Nothing but the lines holding the string "agent" should appear in the answer. Copy them from the entries.

[Stored items from a collection]
= = = = = = =
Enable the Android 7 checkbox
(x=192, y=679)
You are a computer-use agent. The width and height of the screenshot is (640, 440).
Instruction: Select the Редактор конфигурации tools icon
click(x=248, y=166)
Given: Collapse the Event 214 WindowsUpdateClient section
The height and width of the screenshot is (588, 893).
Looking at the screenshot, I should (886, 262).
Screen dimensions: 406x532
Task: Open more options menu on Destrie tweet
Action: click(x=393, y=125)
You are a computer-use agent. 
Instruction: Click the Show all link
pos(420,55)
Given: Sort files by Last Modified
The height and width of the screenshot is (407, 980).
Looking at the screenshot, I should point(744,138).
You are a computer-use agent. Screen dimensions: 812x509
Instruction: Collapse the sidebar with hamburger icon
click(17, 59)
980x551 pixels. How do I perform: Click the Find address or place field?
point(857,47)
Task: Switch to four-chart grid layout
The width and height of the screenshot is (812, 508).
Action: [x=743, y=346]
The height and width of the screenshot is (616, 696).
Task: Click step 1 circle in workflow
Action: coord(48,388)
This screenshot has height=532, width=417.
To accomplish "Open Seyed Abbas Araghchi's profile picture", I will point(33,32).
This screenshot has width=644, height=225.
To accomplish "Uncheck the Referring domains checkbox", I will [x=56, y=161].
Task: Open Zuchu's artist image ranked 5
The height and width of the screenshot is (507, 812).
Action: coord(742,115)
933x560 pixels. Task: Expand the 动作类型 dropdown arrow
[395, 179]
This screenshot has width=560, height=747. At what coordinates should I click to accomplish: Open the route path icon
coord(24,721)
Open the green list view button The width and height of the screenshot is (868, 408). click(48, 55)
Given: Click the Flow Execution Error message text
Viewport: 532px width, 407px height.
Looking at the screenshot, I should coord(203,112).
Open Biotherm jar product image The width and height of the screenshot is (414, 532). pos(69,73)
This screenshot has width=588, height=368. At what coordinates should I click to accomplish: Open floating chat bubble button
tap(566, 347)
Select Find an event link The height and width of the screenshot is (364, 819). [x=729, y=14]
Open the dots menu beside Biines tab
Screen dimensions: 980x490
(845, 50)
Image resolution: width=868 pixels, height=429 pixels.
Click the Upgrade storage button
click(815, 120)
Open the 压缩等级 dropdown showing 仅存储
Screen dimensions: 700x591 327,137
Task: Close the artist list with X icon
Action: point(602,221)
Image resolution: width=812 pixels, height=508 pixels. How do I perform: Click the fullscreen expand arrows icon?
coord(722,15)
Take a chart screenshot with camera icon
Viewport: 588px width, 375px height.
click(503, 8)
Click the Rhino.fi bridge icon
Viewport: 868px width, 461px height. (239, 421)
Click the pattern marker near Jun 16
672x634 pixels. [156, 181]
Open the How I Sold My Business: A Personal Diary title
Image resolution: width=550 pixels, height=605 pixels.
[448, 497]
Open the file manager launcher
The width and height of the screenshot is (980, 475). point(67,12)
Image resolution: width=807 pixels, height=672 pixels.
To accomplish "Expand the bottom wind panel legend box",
= = = = = = =
_Answer space:_
You are a computer-use agent. The width and height of the screenshot is (640, 440).
You are a computer-use agent. 
You are a computer-use agent. Screen dimensions: 812x509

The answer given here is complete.